The women's electronically altered voices work well, in contrast to the unaltered verbal offerings of the guys, which range from the humorous to the lame to the inaudible. The piece concludes with the performers collectively entering white spacesuits for a jaunt through empty rows of the CEC audience space— an ending that's too tame and uninspired.

In the process of clownishly spoofing the obsessions of youth (Peery's program bio describes him as a real-life video game champion), Avatard does address the issues that a very serious Merce Cunningham, using more high-tech devices, has focused on for almost 20 years. In this delightful, low-tech affair, Mazarick also asks what are the differences between human and technologically generated movement, and between the realities that we perceive, imagine and create through technology.

A milestone for CEC

The Mazarick work was part of the CEC's New Edge Resident artist series.
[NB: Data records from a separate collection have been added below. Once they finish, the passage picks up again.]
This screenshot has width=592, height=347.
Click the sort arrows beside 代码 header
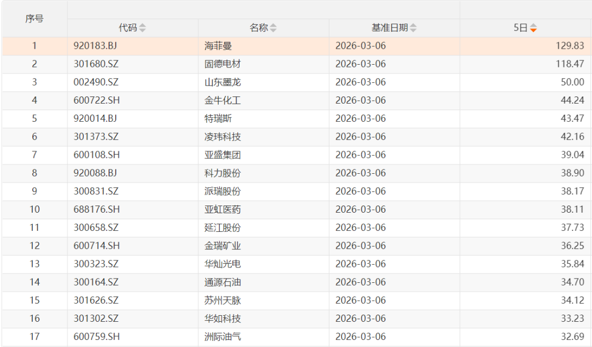143,28
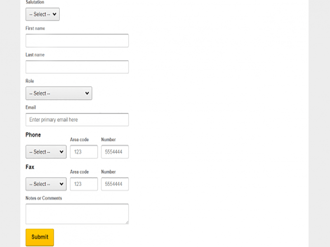Click the Notes text area resize handle
This screenshot has height=247, width=330.
[127, 222]
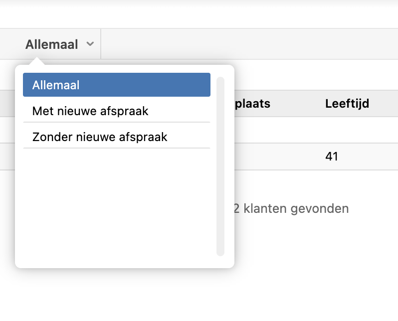This screenshot has width=398, height=321.
Task: Sort by the Leeftijd column header
Action: point(347,104)
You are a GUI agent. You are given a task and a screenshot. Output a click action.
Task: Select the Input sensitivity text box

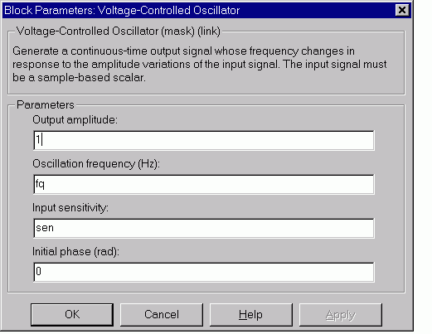[x=204, y=228]
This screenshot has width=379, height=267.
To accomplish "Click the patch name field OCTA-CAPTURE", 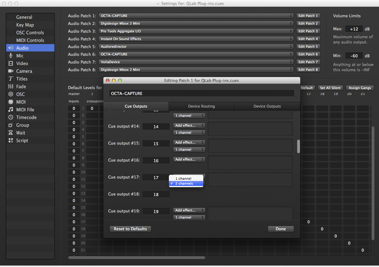I will point(201,93).
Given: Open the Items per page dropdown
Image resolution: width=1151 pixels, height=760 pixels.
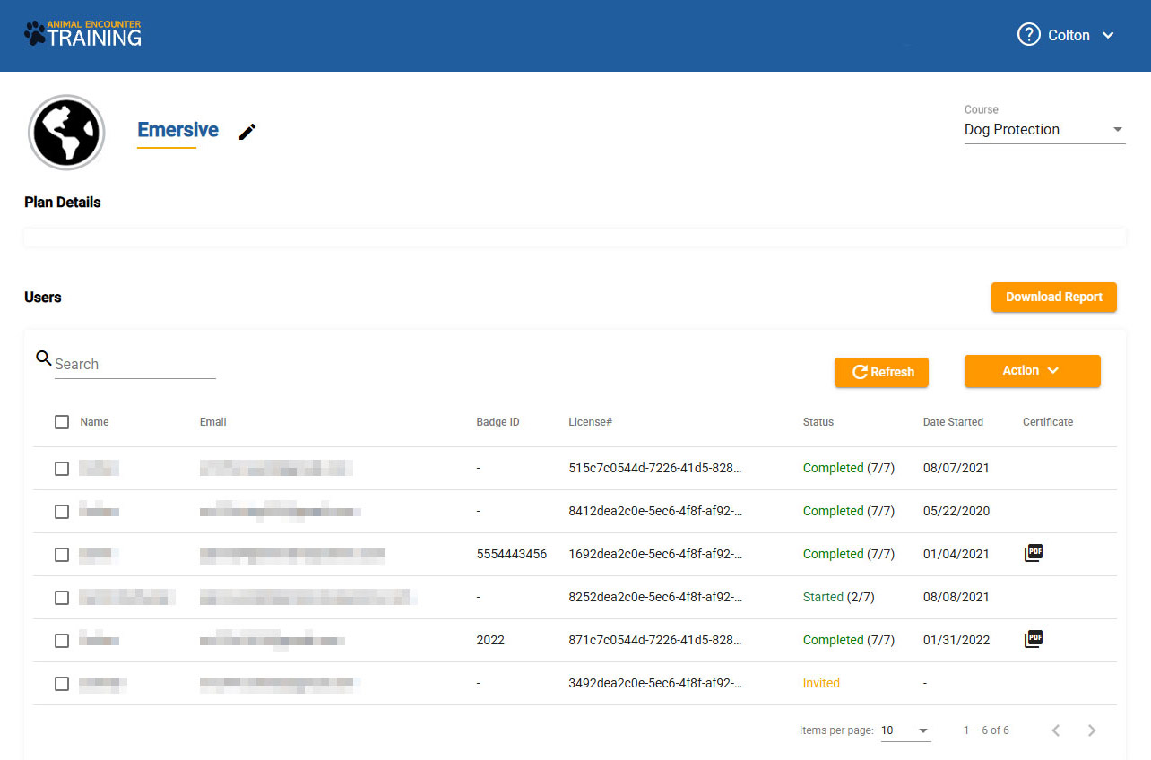Looking at the screenshot, I should 904,730.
A talented crew will appear in coming performances: Martina Plag (May 8-10); Shavon Norris (May 15-17), and Meredith Rainey (June 19-21).

This is also the 25th anniversary of the presentation of new dance and performance at the CEC when, in the mid-'80s, an enterprising Temple MFA graduate, Nancy Frankel, began a performance series, which the CEC's indomitable director, Terri Shockley, has sustained into the present. The CEC has reliably remained one of Philadelphia's few venues dedicated to nurturing new work of performing dance and theater artists. â—†



What, When, Where

Avatard. Choreography by Megan Mazarick. April 24-26, 2009 at Community Education Center, 3500 Lancaster Ave. (215) 387-1911 or www.cecarts.org.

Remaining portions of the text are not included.